WORK TO BE COMPLETED: Can you return each of the items below verbatim, with nothing added, dropped, or altered?
-- -- --
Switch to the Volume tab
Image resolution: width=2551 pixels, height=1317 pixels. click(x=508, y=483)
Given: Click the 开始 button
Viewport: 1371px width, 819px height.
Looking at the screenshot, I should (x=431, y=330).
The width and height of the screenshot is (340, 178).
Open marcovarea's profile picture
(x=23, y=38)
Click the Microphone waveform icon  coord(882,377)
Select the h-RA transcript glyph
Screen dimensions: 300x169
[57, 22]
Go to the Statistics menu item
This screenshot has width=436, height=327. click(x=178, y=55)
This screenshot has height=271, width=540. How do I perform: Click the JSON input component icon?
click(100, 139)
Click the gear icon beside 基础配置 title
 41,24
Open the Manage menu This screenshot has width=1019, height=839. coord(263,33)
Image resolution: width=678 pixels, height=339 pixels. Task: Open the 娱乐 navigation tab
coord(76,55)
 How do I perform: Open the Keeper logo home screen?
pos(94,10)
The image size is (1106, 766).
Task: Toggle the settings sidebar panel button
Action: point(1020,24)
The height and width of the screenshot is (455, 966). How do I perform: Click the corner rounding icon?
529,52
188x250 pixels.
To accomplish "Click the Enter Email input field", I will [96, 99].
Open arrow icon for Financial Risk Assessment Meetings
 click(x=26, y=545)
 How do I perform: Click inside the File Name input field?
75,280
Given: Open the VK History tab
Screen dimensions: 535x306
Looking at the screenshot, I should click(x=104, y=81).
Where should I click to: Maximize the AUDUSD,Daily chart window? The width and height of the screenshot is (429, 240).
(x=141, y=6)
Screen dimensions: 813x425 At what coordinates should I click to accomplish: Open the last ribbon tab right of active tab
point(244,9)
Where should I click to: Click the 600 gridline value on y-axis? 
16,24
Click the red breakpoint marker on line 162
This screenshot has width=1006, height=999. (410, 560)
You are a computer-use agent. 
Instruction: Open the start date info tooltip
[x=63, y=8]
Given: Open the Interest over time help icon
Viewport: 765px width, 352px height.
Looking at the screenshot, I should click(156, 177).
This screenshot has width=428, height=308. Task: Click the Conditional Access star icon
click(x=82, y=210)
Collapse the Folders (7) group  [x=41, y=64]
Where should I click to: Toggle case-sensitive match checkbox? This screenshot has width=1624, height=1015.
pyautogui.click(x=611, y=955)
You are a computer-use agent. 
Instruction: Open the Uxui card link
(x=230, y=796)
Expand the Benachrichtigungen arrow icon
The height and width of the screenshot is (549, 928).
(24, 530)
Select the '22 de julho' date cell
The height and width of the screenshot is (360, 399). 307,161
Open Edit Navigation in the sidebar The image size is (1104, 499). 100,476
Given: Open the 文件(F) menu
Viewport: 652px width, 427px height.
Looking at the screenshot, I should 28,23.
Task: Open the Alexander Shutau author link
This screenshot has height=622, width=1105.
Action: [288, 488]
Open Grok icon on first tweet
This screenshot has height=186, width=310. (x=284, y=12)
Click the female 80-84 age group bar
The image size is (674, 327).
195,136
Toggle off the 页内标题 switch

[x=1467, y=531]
-- -- --
EXERCISE OUTPUT:
Switch to the Volume tab
Image resolution: width=2551 pixels, height=1317 pixels. click(x=508, y=483)
Given: Click the 开始 button
Viewport: 1371px width, 819px height.
Looking at the screenshot, I should (x=431, y=330).
The width and height of the screenshot is (340, 178).
Open marcovarea's profile picture
(x=23, y=38)
Click the Microphone waveform icon  coord(882,377)
Select the h-RA transcript glyph
Screen dimensions: 300x169
[57, 22]
Go to the Statistics menu item
This screenshot has width=436, height=327. click(x=178, y=55)
This screenshot has height=271, width=540. How do I perform: Click the JSON input component icon?
click(100, 139)
Click the gear icon beside 基础配置 title
 41,24
Open the Manage menu This screenshot has width=1019, height=839. coord(263,33)
Image resolution: width=678 pixels, height=339 pixels. Task: Open the 娱乐 navigation tab
coord(76,55)
 How do I perform: Open the Keeper logo home screen?
pos(94,10)
The image size is (1106, 766).
Task: Toggle the settings sidebar panel button
Action: point(1020,24)
The height and width of the screenshot is (455, 966). How do I perform: Click the corner rounding icon?
529,52
188x250 pixels.
To accomplish "Click the Enter Email input field", I will [96, 99].
Open arrow icon for Financial Risk Assessment Meetings
 click(x=26, y=545)
 How do I perform: Click inside the File Name input field?
75,280
Given: Open the VK History tab
Screen dimensions: 535x306
Looking at the screenshot, I should click(x=104, y=81).
Where should I click to: Maximize the AUDUSD,Daily chart window? The width and height of the screenshot is (429, 240).
(x=141, y=6)
Screen dimensions: 813x425 At what coordinates should I click to accomplish: Open the last ribbon tab right of active tab
point(244,9)
Where should I click to: Click the 600 gridline value on y-axis? 
16,24
Click the red breakpoint marker on line 162
This screenshot has width=1006, height=999. (410, 560)
You are a computer-use agent. 
Instruction: Open the start date info tooltip
[x=63, y=8]
Given: Open the Interest over time help icon
Viewport: 765px width, 352px height.
Looking at the screenshot, I should click(156, 177).
This screenshot has width=428, height=308. Task: Click the Conditional Access star icon
click(x=82, y=210)
Collapse the Folders (7) group  [x=41, y=64]
Where should I click to: Toggle case-sensitive match checkbox? This screenshot has width=1624, height=1015.
pyautogui.click(x=611, y=955)
You are a computer-use agent. 
Instruction: Open the Uxui card link
(x=230, y=796)
Expand the Benachrichtigungen arrow icon
The height and width of the screenshot is (549, 928).
(24, 530)
Select the '22 de julho' date cell
The height and width of the screenshot is (360, 399). 307,161
Open Edit Navigation in the sidebar The image size is (1104, 499). 100,476
Given: Open the 文件(F) menu
Viewport: 652px width, 427px height.
Looking at the screenshot, I should 28,23.
Task: Open the Alexander Shutau author link
This screenshot has height=622, width=1105.
Action: [288, 488]
Open Grok icon on first tweet
This screenshot has height=186, width=310. (x=284, y=12)
Click the female 80-84 age group bar
The image size is (674, 327).
195,136
Toggle off the 页内标题 switch

[x=1467, y=531]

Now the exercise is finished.